Antiglycation effects of carnosine and other compounds on the long-term survival of Escherichia coli

Abstract

Glycation, or nonenzymatic glycosylation, is a chemical reaction between reactive carbonyl-containing compounds and biomolecules containing free amino groups. Carbonyl-containing compounds include reducing sugars such as glucose or fructose, carbohydrate-derived compounds such as methylglyoxal and glyoxal, and nonsugars such as polyunsaturated fatty acids. The latter group includes molecules such as proteins, DNA, and amino lipids. Glycation-induced damage to these biomolecules has been shown to be a contributing factor in human disorders such as Alzheimer's disease, atherosclerosis, and cataracts and in diabetic complications. Glycation also affects Escherichia coli under standard laboratory conditions, leading to a decline in bacterial population density and long-term survival. Here we have shown that as E. coli aged in batch culture, the amount of carboxymethyl lysine, an advanced glycation end product, accumulated over time and that this accumulation was affected by the addition of glucose to the culture medium. The addition of excess glucose or methylglyoxal to the culture medium resulted in a dose-dependent loss of cell viability. We have also demonstrated that glyoxylase enzyme GloA plays a role in cell survival during glycation stress. In addition, we have provided evidence that carnosine, folic acid, and aminoguanidine inhibit glycation in prokaryotes. These agents may also prove to be beneficial to eukaryotes since the chemical processes of glycation are similar in these two domains of life.

FIG. 1.

Glucose toxicity profile. Cells were inoculated with the indicated amounts of glucose added: 0.2% (open squares), 0.4% (open circles), 0.6% (open triangles), and 0.8% (open diamonds). The dashed line with filled squares represents LB medium without glucose. Asterisks indicate titers below the limit of detection of <1,000 CFU/ml; titering error was ±2- to 3-fold (28). Representative data are shown (n = 3).

FIG. 2.

ELISA using anti-CML antibody in cultures containing either LB medium (black bars) or LB medium supplemented with 0.4% glucose (GLU) (dark gray bars). Cell-free controls are indicated in the absence (light gray bars) or presence (white bars) of glucose. Cultures were initially inoculated with approximately 10⁶ CFU/ml and harvested after 1, 3, or 5 days of incubation. Data are the averages of 12 trials with standard deviation shown.

FIG. 3.

Carnosine protection against glucose toxicity. (A) Cells were incubated in LB medium with glucose (GLU; 0.6% [33.3 mM]) and the following concentrations of carnosine: 0 mM (filled squares), 1 mM (filled circles), 5 mM (filled triangles), 10 mM (filled diamonds), 20 mM (open squares), 50 mM (open circles), 100 mM (open triangles), and 200 mM (open diamonds).
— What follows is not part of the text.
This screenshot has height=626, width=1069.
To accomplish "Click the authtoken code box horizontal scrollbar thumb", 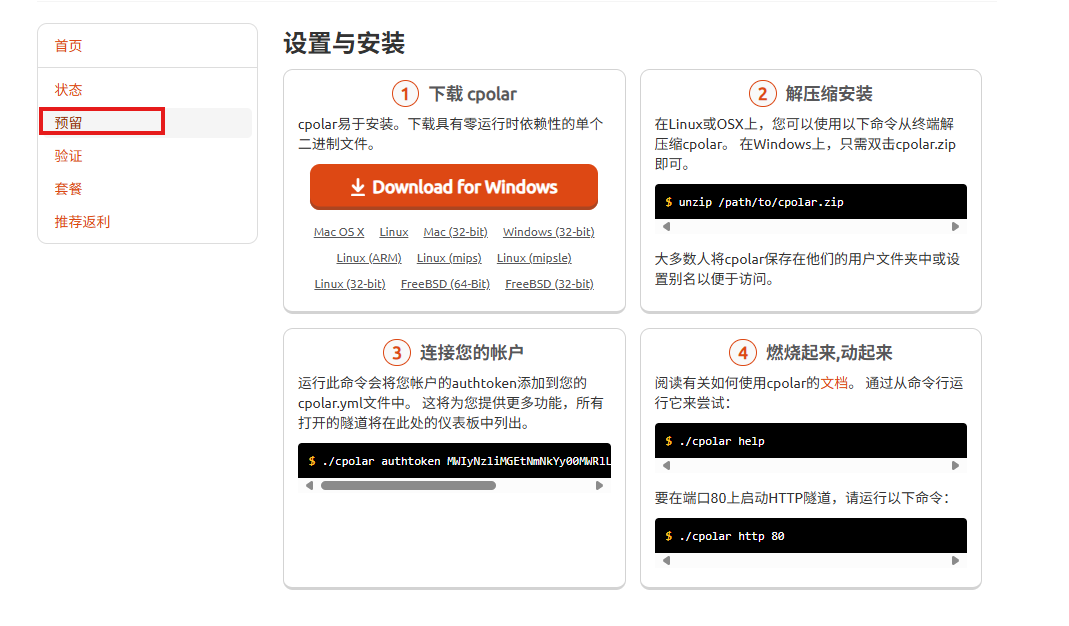I will [408, 486].
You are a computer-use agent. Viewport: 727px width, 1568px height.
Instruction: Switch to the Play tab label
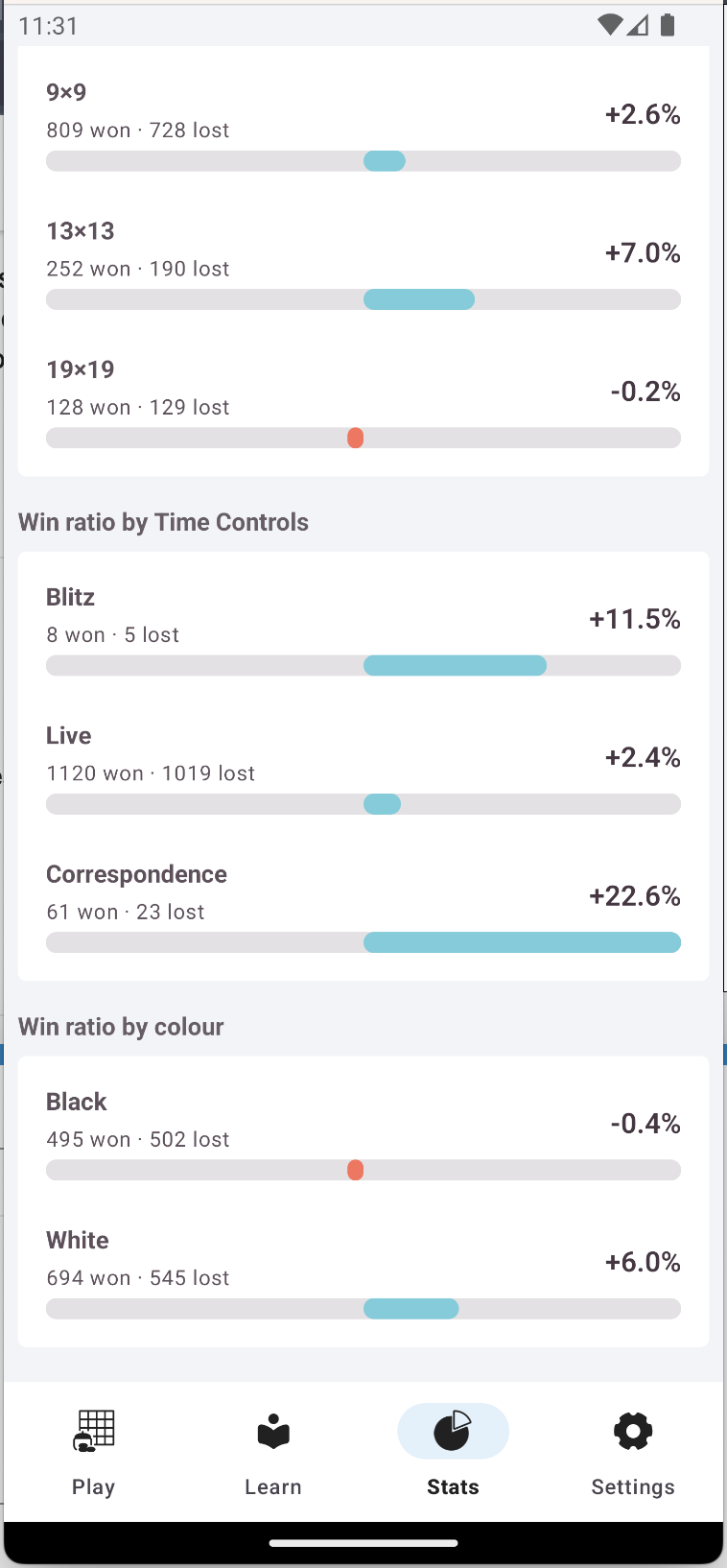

The dashed line with filled boxes represents an LB control culture with no additional glucose or carnosine. The asterisk indicates titers below the limit of detection. Representative data are shown (n = 3). (B) Addition of carnosine at different times after inoculation. Cells were inoculated simultaneously with glucose (0.6% [33.3 mM]), and then carnosine (50 mM) was added on different days for 5 days. Time of carnosine addition: day 0 (open circles), day 1 (open squares), day 2 (open triangles), day 3 (open diamonds), day 4 (filled circles), or day 5 (filled diamonds). Asterisks indicate titers below the limit of detection of <1,000 CFU/ml. Representative data are shown (n = 2).

FIG. 4.

ELISA using anti-CML antibody. Cells were harvested 1, 3, or 5 days after inoculation. Absorbance measurements were obtained to quantify the relative amount of CML per milligram of total protein in each culture (see Materials and Methods). Data are the averages of 12 measurements with standard deviation shown. GLU, glucose (0.4%); CAR, carnosine (50 mM).

FIG. 5.

Carnosine protection against methylglyoxal toxicity. (A) Cultures were inoculated at ∼10⁶ CFU/ml and then grown overnight (18 to 22 h) in the presence or absence of methylglyoxal (MG, 2.1 mM) and/or carnosine (Car) at the given concentrations. (B) Comparison of wild-type strains with glyoxylase mutants. Growth yield data are shown with the concentration of carnosine indicated from 0 to 20 mM. Asterisks indicate cell titers that were below the limit of detection (10³ CFU/ml).

FIG. 6.

Proposed model of carnosine protection against glycation. Carnosine most likely interacts with reactive carbonyl intermediate compounds (e.g., glyoxal and methylglyoxal) to inhibit the formation of advanced glycated end products (e.g., CML and carboxyethyl lysine). Other mechanisms of protection are also probable (see text for details). Abbreviations: MgsA, methylglyoxal synthase; CML, carboxymethyl lysine; CEL, carboxyethyl lysine. GloA and GloB are glyoxylase enzymes I and II, respectively.